In his weekly public audience, Francis asked to pray for peace in the world and for the end of all conflicts, as he usually does, "with a particular thought for the terrible sufferings of the beloved and martyred Ukrainian people."

“By the way – he added –, next Saturday is the anniversary of the terrible genocide of the Holodomor, the extermination by famine in 1932 and 1933 artificially caused by Stalin in the Ukraine. Let us pray for the victims of this genocide and let us pray for so many Ukrainians, children, women and the elderly, children, who today suffer the martyrdom of aggression”.

The Pope's words, although he did not directly compare Stalin to Russian President Vladimir Putin, represent an escalation in his rhetoric against Russia. It is not the first time that Francis has referred to the Ukrainian population as martyrs, but he had never mentioned the Holodomor when discussing this conflict.

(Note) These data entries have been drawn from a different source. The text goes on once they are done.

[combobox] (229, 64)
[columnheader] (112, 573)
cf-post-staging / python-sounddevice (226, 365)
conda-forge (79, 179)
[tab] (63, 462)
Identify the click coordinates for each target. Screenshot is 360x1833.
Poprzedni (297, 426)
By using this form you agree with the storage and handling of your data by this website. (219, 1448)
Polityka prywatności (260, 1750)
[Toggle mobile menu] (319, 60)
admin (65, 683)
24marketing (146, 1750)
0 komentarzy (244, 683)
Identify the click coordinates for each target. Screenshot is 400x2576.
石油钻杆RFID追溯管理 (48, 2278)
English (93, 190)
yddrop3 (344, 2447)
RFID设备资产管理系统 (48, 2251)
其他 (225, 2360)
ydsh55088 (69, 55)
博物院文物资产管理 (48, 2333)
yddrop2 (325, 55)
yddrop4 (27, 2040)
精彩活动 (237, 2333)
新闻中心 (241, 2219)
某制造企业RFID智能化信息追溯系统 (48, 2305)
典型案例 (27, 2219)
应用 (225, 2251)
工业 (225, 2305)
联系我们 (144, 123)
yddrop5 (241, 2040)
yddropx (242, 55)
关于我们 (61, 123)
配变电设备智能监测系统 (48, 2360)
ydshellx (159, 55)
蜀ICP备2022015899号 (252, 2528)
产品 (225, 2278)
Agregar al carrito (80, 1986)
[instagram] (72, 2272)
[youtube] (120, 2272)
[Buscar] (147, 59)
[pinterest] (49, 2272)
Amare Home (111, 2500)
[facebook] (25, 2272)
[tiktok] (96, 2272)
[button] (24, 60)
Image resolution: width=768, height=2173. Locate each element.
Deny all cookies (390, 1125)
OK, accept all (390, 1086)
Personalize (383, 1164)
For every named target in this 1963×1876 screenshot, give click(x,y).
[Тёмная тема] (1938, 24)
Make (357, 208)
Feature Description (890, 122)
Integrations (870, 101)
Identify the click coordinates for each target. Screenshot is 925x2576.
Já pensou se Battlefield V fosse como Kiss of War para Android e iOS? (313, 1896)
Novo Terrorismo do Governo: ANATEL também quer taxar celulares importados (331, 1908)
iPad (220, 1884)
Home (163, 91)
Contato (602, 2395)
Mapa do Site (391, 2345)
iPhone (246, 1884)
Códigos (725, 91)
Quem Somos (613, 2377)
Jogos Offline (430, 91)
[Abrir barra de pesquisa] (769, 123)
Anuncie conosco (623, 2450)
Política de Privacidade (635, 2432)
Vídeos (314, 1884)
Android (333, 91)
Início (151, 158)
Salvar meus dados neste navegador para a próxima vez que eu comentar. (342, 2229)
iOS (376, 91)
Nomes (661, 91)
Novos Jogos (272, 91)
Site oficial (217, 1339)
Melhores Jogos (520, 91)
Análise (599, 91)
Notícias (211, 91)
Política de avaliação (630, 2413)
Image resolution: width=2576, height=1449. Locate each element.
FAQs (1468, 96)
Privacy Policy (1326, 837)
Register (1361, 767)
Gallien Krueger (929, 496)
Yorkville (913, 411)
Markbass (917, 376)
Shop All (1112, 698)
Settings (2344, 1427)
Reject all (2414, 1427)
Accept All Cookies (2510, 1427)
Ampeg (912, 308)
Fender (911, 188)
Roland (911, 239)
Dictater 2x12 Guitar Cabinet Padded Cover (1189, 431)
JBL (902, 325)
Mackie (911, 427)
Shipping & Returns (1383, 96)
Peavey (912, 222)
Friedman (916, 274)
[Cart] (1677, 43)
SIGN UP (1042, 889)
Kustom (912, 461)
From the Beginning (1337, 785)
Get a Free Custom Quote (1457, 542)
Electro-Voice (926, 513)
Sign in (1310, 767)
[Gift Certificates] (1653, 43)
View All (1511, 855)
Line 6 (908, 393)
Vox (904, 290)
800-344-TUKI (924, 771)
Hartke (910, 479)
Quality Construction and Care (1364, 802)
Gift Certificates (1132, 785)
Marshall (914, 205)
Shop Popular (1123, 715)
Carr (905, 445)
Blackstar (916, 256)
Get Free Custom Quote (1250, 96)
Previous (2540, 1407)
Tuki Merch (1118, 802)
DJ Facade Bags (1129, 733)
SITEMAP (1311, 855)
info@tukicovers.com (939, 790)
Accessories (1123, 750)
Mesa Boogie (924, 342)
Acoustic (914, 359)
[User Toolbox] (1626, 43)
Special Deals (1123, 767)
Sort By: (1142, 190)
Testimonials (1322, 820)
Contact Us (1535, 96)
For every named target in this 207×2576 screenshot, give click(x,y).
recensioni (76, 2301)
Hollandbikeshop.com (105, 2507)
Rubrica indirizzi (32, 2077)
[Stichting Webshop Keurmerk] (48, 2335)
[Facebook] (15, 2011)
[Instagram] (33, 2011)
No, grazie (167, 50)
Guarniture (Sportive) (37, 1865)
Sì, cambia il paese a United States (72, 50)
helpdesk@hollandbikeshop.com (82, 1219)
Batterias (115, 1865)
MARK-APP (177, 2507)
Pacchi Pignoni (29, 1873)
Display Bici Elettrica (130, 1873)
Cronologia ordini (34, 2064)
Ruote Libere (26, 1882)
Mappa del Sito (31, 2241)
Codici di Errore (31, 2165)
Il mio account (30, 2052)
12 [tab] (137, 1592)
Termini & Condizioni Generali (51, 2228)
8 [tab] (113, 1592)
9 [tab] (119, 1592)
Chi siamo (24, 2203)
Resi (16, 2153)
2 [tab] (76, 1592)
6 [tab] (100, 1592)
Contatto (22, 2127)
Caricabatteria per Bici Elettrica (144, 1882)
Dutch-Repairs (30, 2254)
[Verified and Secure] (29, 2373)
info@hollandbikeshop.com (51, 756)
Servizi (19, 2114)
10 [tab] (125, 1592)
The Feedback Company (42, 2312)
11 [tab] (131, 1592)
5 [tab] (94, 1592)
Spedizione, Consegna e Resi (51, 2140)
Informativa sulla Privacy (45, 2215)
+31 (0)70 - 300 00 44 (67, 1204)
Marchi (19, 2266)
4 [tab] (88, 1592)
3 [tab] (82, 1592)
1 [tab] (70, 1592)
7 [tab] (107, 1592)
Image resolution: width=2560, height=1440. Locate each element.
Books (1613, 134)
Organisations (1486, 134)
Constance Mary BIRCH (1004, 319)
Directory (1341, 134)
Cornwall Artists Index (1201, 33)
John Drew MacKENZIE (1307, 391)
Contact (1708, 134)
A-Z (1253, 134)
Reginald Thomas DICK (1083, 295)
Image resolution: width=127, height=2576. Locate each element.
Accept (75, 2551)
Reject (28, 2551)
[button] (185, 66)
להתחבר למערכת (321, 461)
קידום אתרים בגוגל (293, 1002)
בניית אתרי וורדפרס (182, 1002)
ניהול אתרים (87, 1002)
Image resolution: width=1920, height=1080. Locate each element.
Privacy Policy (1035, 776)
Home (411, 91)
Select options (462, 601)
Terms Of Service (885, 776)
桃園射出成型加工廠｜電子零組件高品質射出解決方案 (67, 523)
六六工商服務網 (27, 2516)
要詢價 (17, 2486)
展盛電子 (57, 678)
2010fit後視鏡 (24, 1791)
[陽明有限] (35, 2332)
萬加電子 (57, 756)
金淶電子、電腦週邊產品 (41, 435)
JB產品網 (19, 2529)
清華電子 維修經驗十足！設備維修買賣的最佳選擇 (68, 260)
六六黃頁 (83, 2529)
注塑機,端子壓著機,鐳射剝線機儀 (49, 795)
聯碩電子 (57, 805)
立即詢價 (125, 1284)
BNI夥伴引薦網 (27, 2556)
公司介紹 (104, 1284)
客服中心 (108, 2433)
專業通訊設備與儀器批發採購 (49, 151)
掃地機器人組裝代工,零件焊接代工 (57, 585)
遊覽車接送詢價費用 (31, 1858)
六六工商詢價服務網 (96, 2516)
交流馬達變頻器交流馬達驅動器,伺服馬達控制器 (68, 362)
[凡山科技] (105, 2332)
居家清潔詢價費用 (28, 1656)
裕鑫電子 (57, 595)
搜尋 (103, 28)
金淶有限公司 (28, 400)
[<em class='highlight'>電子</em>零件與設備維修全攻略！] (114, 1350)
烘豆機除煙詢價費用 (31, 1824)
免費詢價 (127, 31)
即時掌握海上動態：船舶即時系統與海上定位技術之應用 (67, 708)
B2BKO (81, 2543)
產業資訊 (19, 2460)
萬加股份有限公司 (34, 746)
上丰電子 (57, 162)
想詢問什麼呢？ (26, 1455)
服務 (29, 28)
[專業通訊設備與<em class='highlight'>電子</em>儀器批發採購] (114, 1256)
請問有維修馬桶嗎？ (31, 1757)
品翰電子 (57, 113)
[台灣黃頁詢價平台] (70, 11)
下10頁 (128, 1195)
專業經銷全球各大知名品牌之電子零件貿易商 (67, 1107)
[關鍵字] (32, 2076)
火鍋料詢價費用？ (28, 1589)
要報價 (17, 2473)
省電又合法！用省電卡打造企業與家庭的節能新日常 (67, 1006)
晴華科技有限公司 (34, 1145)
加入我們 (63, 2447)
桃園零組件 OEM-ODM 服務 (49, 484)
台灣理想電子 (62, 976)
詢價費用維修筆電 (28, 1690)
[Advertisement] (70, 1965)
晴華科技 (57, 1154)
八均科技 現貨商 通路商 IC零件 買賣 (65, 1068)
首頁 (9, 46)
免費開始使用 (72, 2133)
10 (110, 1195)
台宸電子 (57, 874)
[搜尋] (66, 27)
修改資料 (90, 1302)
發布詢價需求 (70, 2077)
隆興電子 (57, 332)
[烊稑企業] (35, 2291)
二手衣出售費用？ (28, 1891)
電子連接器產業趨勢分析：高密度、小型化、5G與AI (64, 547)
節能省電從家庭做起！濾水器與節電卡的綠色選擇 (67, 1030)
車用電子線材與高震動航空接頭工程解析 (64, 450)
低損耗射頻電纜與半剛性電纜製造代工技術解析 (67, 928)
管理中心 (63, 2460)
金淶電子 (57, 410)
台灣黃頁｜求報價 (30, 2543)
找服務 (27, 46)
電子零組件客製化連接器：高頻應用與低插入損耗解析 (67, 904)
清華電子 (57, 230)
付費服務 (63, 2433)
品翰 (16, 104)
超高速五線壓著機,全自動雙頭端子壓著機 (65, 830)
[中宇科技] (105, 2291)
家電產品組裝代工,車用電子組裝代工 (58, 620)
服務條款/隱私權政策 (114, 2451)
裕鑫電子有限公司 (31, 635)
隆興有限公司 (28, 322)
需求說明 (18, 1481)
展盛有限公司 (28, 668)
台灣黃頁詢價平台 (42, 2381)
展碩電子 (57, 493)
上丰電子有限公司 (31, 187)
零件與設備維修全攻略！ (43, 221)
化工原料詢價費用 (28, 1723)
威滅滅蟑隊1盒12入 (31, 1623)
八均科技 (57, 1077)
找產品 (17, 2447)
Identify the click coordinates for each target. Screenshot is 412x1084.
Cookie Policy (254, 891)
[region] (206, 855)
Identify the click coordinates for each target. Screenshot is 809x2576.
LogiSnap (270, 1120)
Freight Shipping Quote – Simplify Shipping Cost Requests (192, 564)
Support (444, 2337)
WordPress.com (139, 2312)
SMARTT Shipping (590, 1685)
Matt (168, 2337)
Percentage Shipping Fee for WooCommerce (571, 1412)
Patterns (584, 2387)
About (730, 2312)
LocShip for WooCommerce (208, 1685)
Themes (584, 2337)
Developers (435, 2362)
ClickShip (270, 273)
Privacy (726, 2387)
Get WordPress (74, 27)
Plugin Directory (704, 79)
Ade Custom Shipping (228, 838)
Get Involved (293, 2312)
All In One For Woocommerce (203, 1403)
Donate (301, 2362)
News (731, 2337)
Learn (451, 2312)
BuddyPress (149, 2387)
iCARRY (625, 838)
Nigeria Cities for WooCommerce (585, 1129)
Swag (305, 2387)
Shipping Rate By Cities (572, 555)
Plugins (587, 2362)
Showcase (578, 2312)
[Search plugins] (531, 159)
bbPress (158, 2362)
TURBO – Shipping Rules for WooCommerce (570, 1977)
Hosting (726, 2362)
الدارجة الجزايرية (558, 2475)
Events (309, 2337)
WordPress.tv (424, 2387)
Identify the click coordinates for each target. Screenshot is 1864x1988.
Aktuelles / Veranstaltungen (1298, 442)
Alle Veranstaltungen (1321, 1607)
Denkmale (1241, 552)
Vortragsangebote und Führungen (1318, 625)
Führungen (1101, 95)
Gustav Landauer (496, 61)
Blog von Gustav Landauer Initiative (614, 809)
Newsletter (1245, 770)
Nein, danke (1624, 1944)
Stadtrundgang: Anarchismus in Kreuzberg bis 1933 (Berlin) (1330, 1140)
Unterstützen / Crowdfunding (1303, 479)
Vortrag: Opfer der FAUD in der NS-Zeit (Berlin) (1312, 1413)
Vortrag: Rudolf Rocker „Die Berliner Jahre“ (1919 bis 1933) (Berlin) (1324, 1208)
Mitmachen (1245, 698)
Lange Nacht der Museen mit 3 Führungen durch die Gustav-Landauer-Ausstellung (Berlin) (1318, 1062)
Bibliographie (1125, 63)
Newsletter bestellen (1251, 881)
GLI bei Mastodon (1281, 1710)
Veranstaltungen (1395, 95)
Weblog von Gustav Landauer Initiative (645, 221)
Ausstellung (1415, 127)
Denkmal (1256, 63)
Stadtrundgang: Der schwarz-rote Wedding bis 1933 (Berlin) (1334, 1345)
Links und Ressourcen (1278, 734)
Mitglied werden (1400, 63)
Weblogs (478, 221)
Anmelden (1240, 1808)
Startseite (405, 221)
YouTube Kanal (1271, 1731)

The Holodomor is seen as Stalin's strategy to quell the fledgling Ukrainian nationalist movement through the forced collectivization of agriculture against peasants in regions along the Volga, Don, and Kuban, and in the western Siberian area. Its effects were devastating, and this event is considered to be a holocaust for Ukraine, although other historians have said that the famine was the result of Soviet incompetence.

Early in the invasion, Pope Francis was criticized for not openly condemning Putin or explicitly referring to Russia as the aggressor country, in a difficult exercise in Vatican diplomacy aimed at keeping the bridges open for dialogue. In August, he angered Kyiv by referring to Daria Dugin, the daughter of Putin's considered ideologue, Alexander Dugin, killed in a car bomb, as a "poor girl" among the "so many innocents who are paying for the madness of all the parts".

But in recent times, the Jesuit pope has warned against the risk that the war could unleash a nuclear conflict and has directly pleaded with the Russian president to stop the "spiral of violence and death."